Face-to-face communication in business remains important. While we increasingly rely on the convenience of emails, text messages, web casting and social media, we need to balance these online interactions with physical engagement. However digitally enabled we become, we still want to do business with people we know and trust and, in this endeavour, half an hour in someone’s company is worth a hundred emails.

That killer combination of research and common sense continues to support the power of face-to-face meetings. Consider the value of non-verbal cues, the comfort of judging other people’s skills while in the same room and the unexpected upside of off-piste discussions which arise simply because personal rapport and common ground have been established.

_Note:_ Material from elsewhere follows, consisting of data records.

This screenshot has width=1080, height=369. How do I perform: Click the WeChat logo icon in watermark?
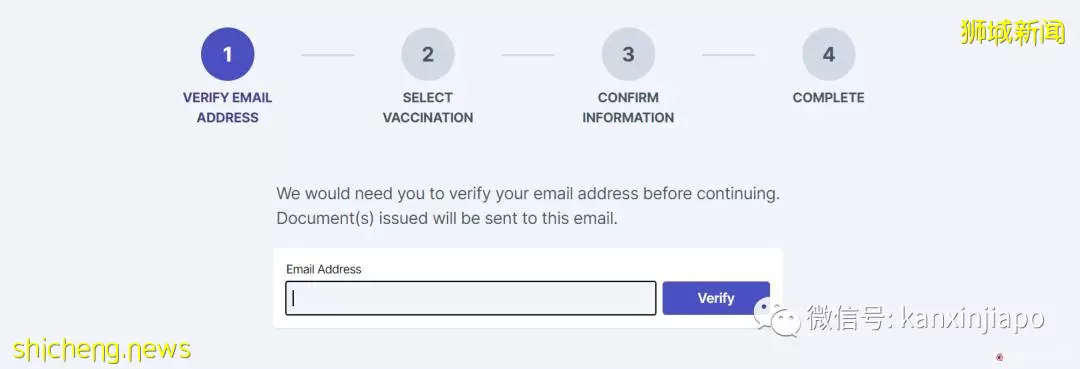pos(778,318)
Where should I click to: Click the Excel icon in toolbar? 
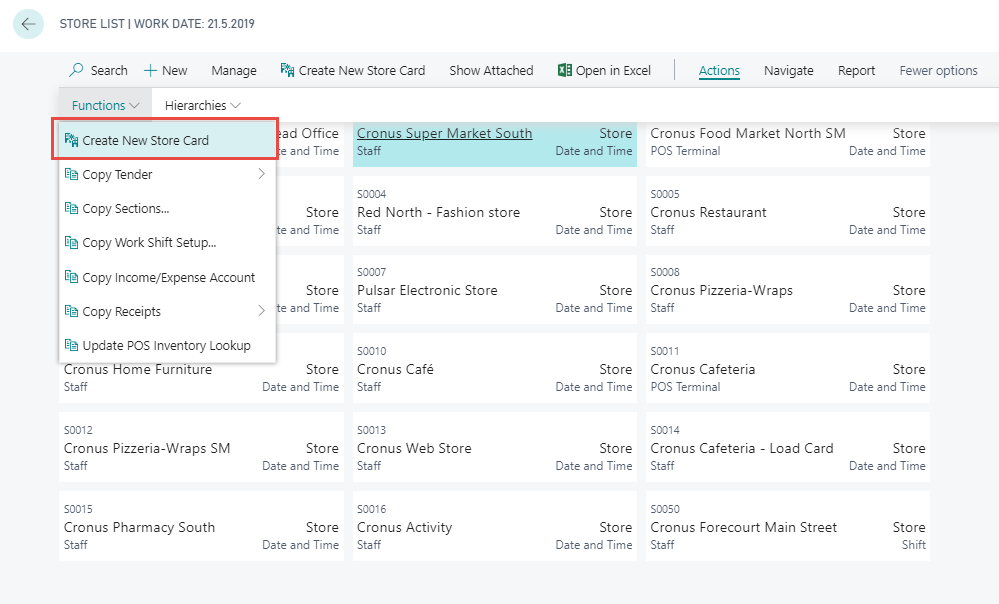(x=565, y=70)
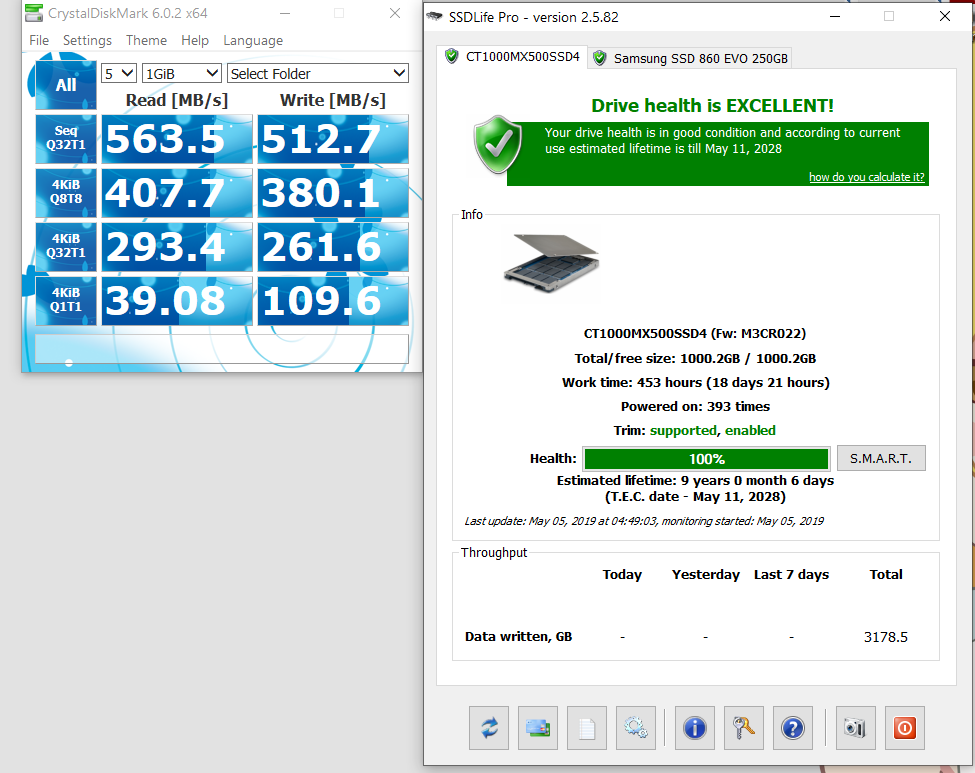Open the Settings menu in CrystalDiskMark

pyautogui.click(x=87, y=40)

There is undoubtedly a compelling commercial temptation to prioritise virtual meetings but they can vary widely in accurately substituting human presence and, for more complex conversations, can often cause participants to misread the tone or the message. In short, virtual meetings never entirely compensate for the benefits of the real thing.

Reassuringly, too, this would appear to be the view of the much-vaunted Millennials (birth years early 1980s to early 2000s). A study from last year indicated that 80% of this group actually prefer in-person communication with their colleagues.

So the future is well set then, in business communication, for a happy combination between leading edge technology and classic human verities? Not necessarily. There are a couple of worrying signs.

Radio Four’s Today Programme on April 21st featured a short interview with psychiatrist and writer Iain McGilchrist. This formed part of a piece on Ada Lovelace, Lord Byron’s daughter and arguably the first ever computer programmer, and how she was deliberately fed a diet of maths and more maths to prevent her from becoming ‘poetical’ (a euphemism for mentally unstable) like her father, at least in the eyes of her mother.

This successful attempt at cerebral engineering became known as the ‘Ada experiment’ and contemporary experts confirm the potential to increase the size of structures within the brain to favour certain faculties.

Dr McGilchrist went on, however, to cite a more concerning example of changing brains in this way. In a meeting he attended, reflecting, in the view of the programme, the predominantly “indoor, solitary and disembodied” world of children today, a teacher of five to seven year olds reported that she and her colleagues were now needing to explain to their pupils how to read the human face, something which had never been required in the past.

According to McGilchrist, there is solid evidence that children are less empathic than they were 40 years ago and, to quote him: “As a society, we are replicating more and more aspects of what we might call autism”.

This phenomenon is supported by a UCLA psychology study, published in 2014, which suggests that children’s social skills are declining as they have less face-to-face interaction due to increased use of digital media.

The senior author of the study describes “decreased sensitivity to emotional cues – losing the ability to understand the emotions of other people” as a cost of digital communication among this age group. Another of the team added: “You can’t learn non-verbal emotional cues for a screen in the way you can learn it from face-to-face communication…We are social creatures. We need device-free time.”

Therefore, while young adults still recognise the value of face-to-face communication, younger children may be struggling with the social skills to conduct it effectively. Do we have an emerging problem here, especially when the pressure on resources within the workplace is taken into account?

Imagine a post-Millennial generation with neither the ability to participate fully in face-to-face interaction nor the time or support within the working day to develop, practise and perfect the skills.

This needs to be considered in good time before unwelcome consequences reveal themselves. And all the more reason for senior and HR management within enlightened companies to provide the opportunities and the training to enable appropriate and rewarding face-to-face communication to take place as much as possible.

This is not just a nostalgic plea. It is how business gets done, now and always.